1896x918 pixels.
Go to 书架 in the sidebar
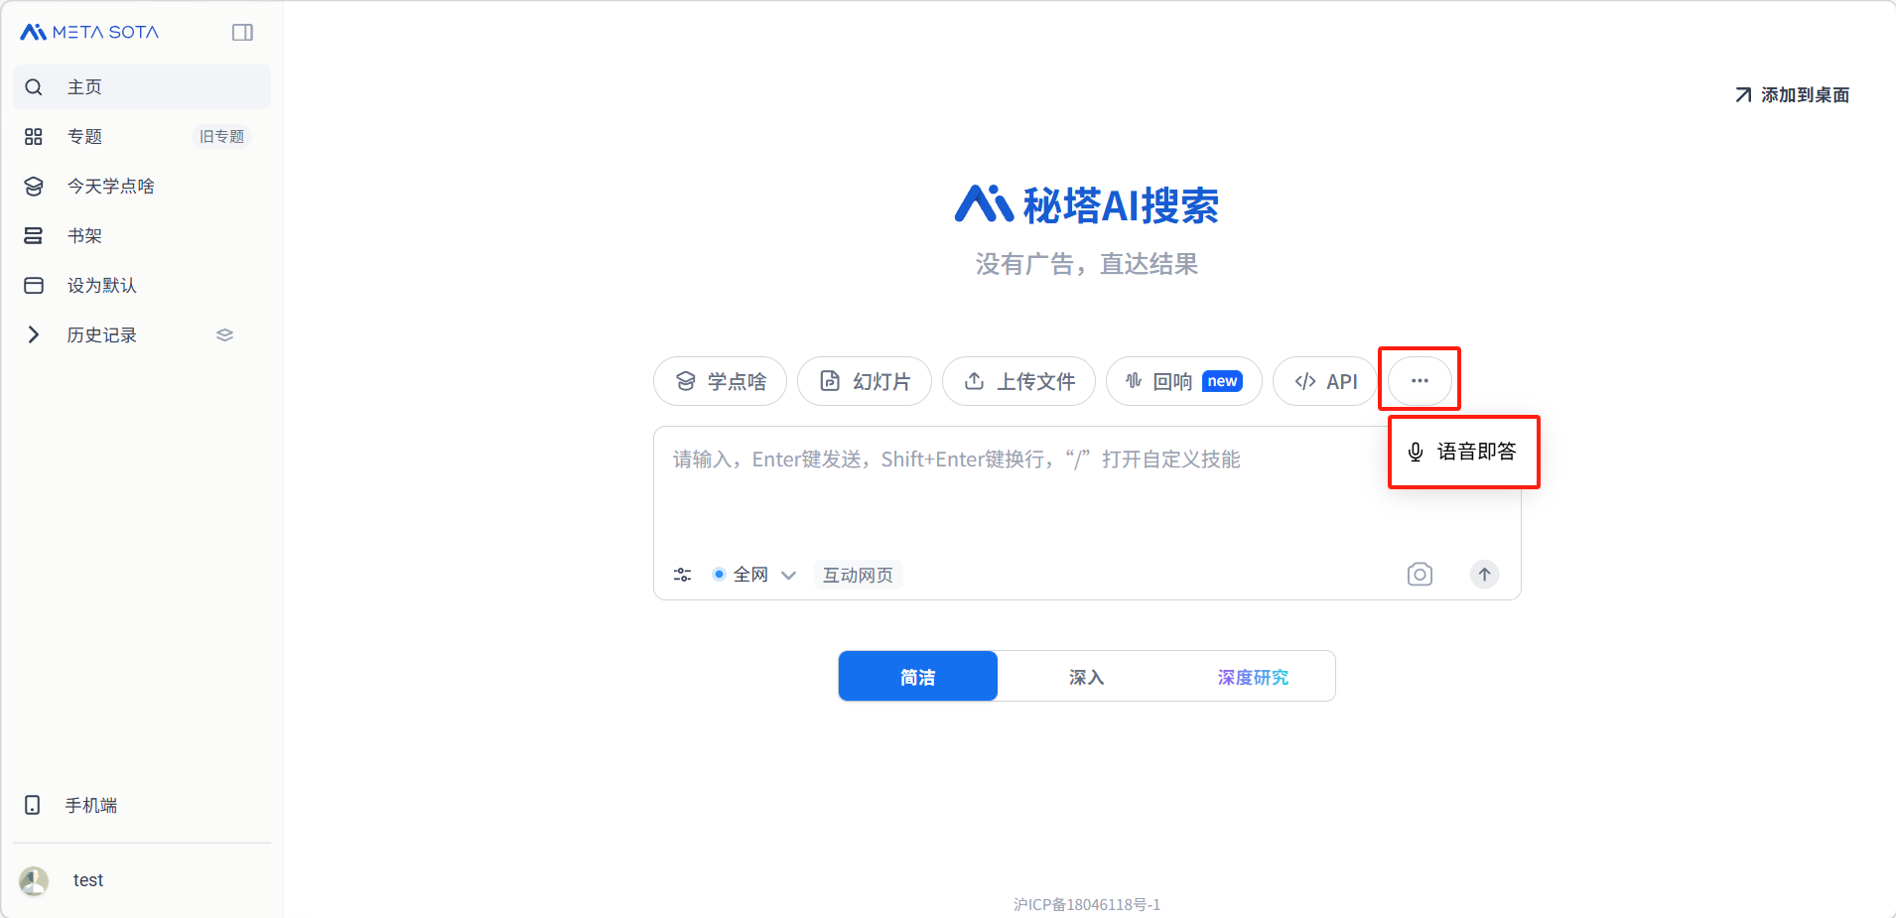click(84, 236)
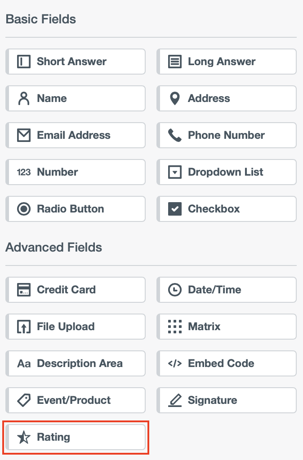Select the Email Address envelope icon
The height and width of the screenshot is (460, 303).
pos(23,135)
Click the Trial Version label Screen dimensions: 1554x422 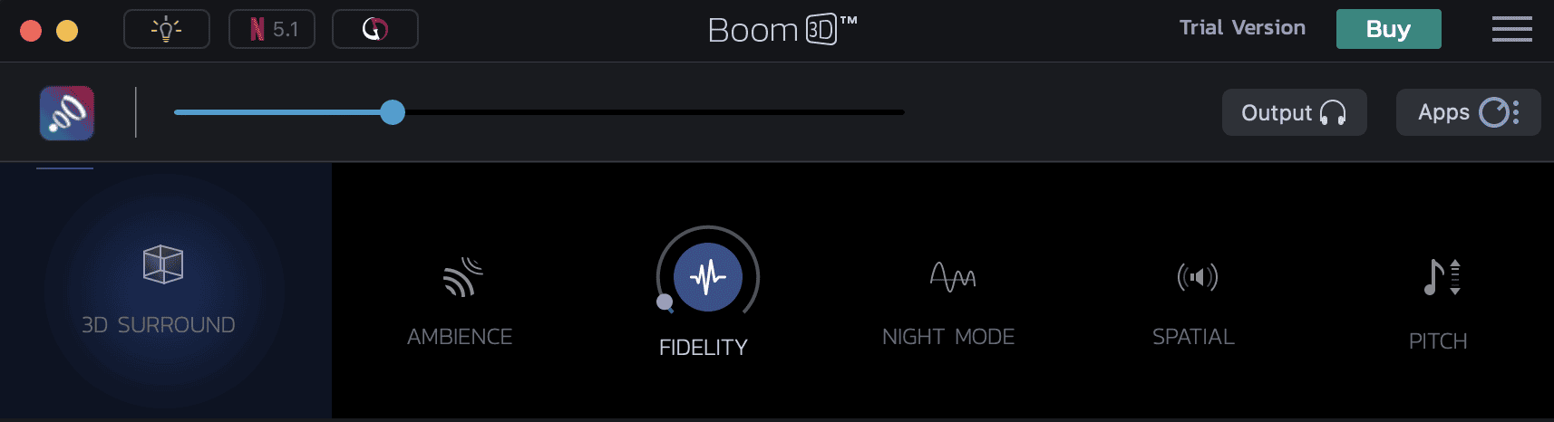point(1242,28)

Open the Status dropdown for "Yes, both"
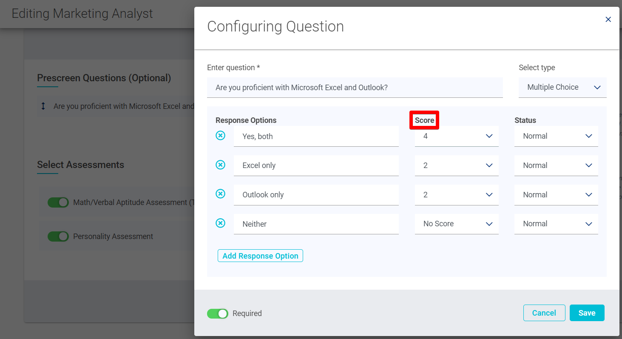(x=556, y=136)
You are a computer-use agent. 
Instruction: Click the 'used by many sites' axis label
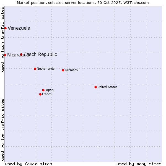[139, 164]
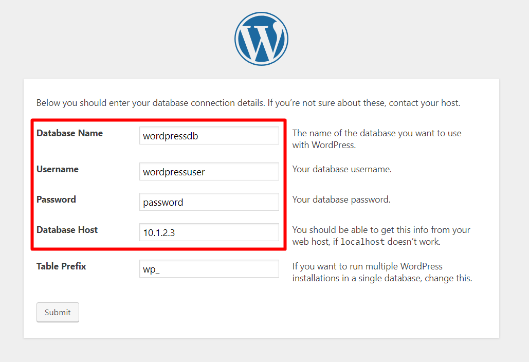Focus the Table Prefix input field
The height and width of the screenshot is (362, 529).
tap(209, 269)
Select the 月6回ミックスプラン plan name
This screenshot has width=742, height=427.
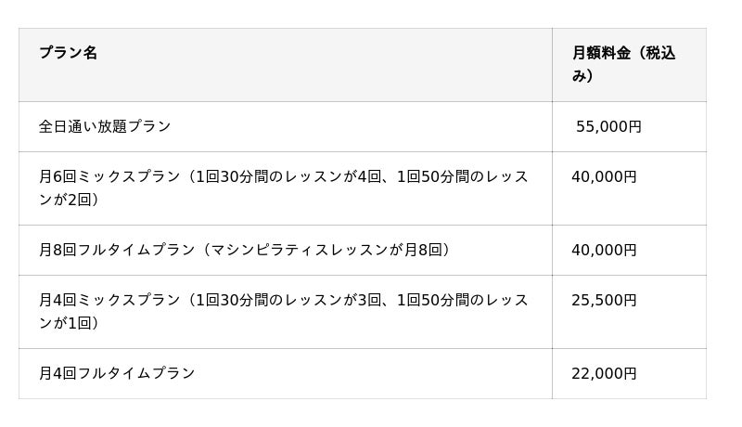click(109, 176)
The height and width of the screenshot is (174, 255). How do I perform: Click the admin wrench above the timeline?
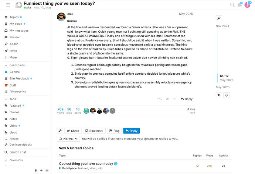click(x=219, y=18)
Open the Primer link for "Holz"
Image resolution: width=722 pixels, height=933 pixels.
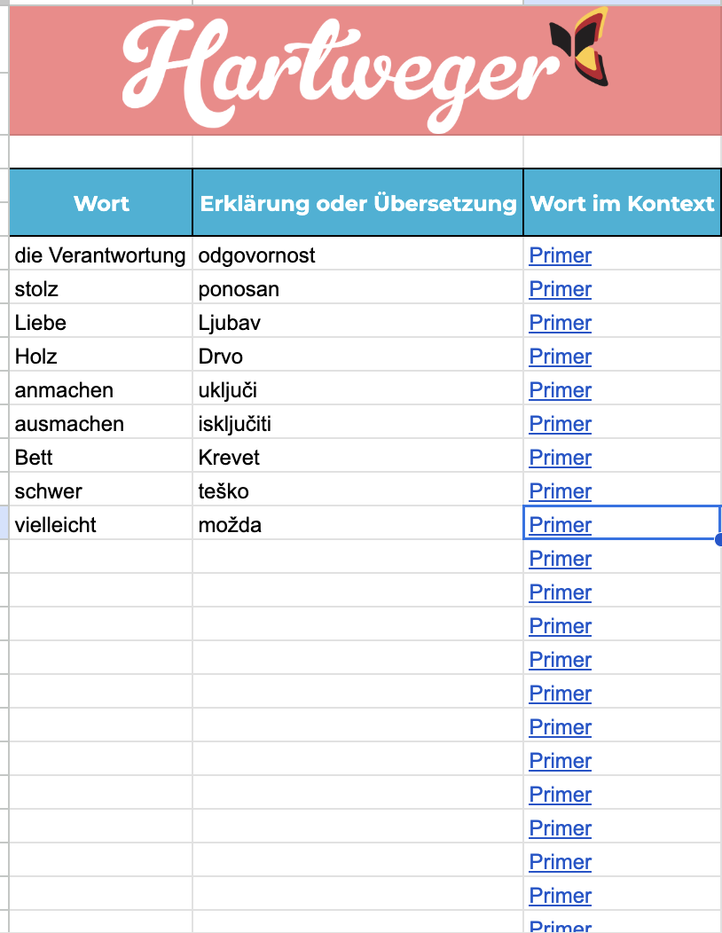(560, 357)
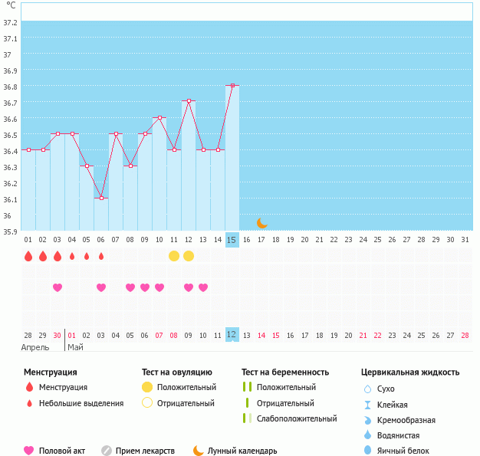Click the Сухо drop icon in legend
The width and height of the screenshot is (480, 456).
point(367,389)
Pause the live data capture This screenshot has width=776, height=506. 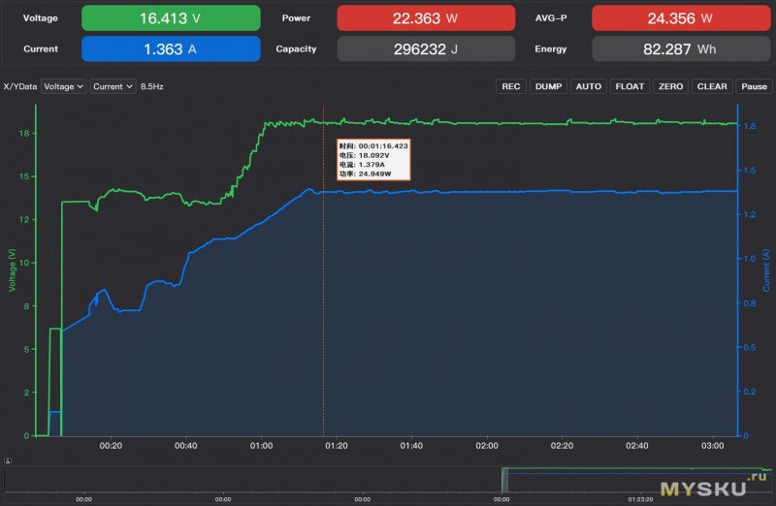pos(755,86)
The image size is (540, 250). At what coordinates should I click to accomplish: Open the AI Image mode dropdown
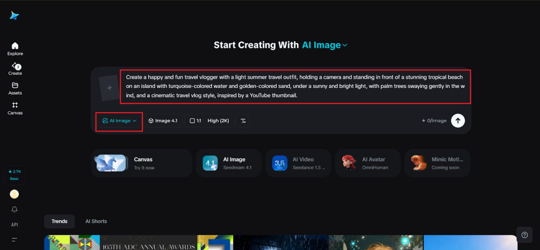click(119, 121)

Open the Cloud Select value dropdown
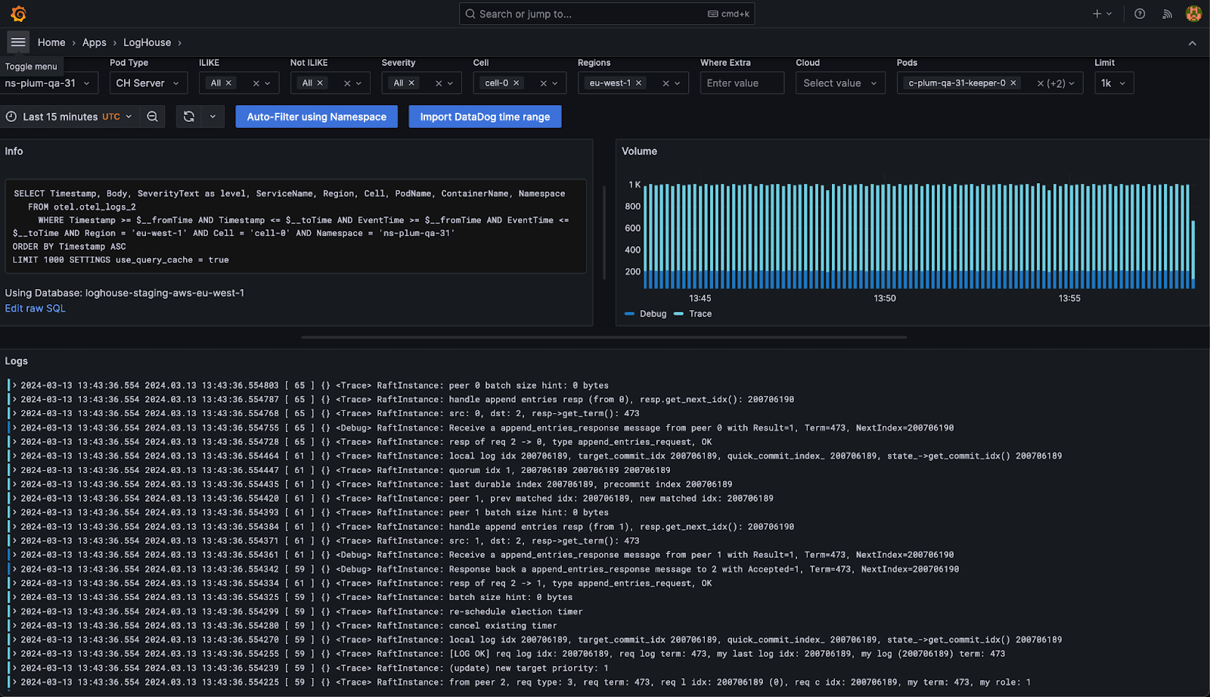[839, 83]
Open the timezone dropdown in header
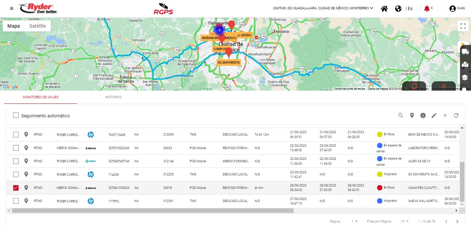Image resolution: width=471 pixels, height=227 pixels. (x=323, y=8)
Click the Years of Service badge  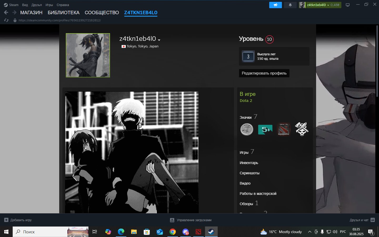click(x=248, y=56)
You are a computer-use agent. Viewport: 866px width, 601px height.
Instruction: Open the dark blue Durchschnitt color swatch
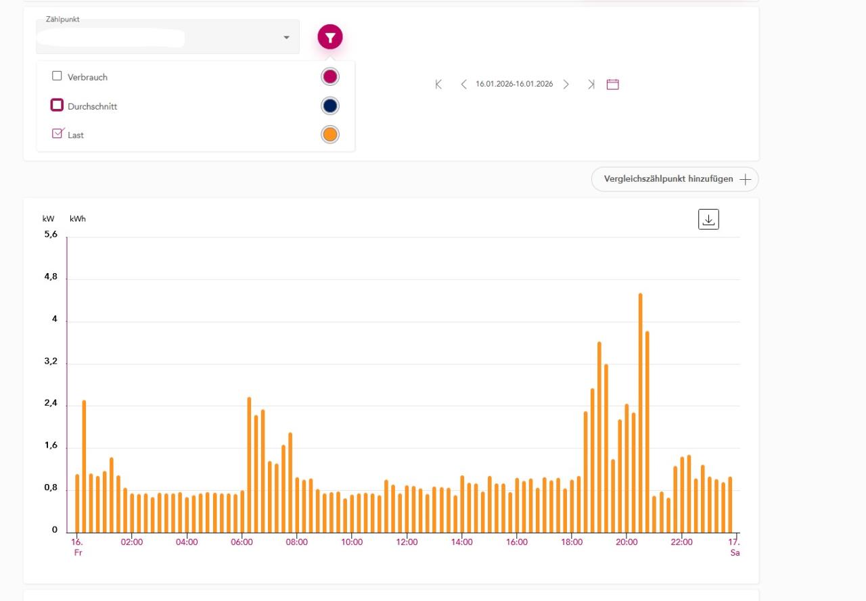click(330, 106)
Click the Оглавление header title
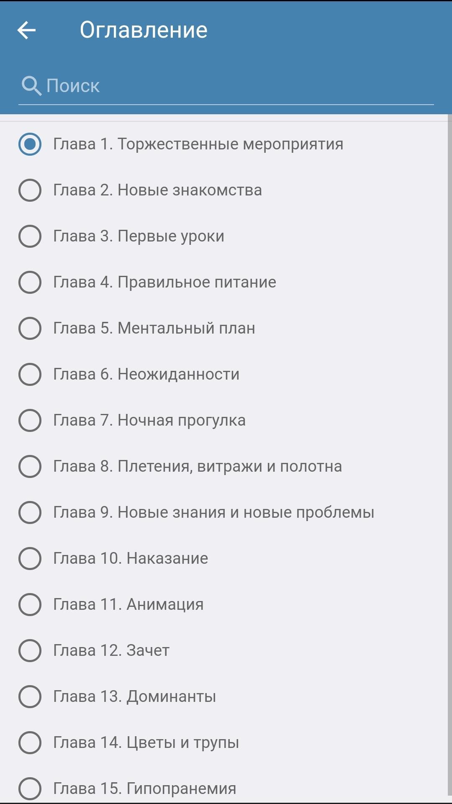 [x=144, y=30]
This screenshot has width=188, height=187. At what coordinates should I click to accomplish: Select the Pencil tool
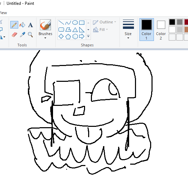pos(14,25)
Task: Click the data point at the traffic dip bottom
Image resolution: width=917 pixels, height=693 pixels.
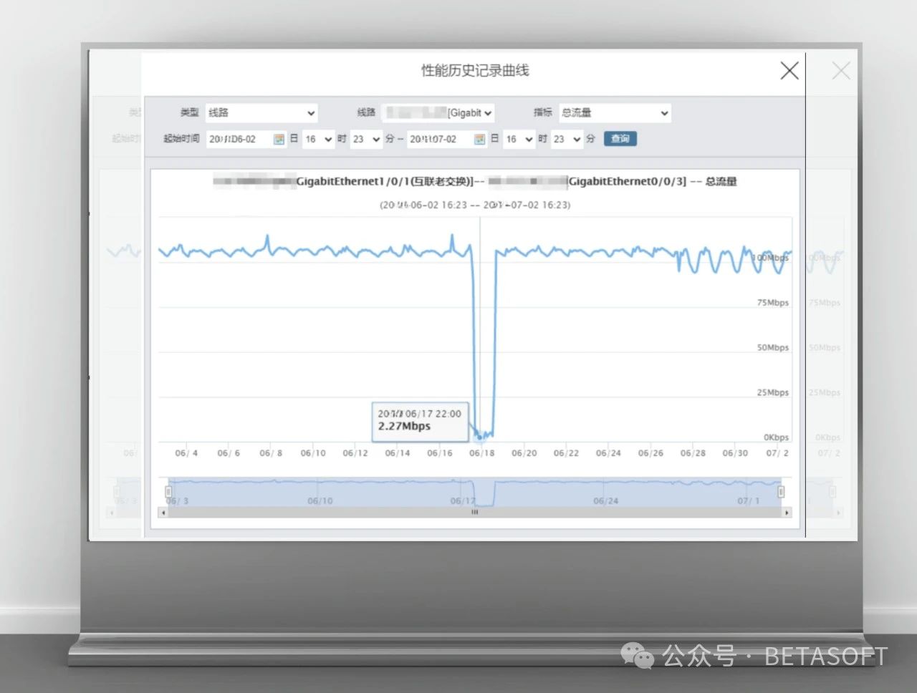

________

WHAT IS REQUIRED: Go through the records line by line, and copy each line that holds the string "agent".

OUTPUT:
You are a computer-use agent. 
You are a computer-use agent. Viewport: 866px width, 601px height.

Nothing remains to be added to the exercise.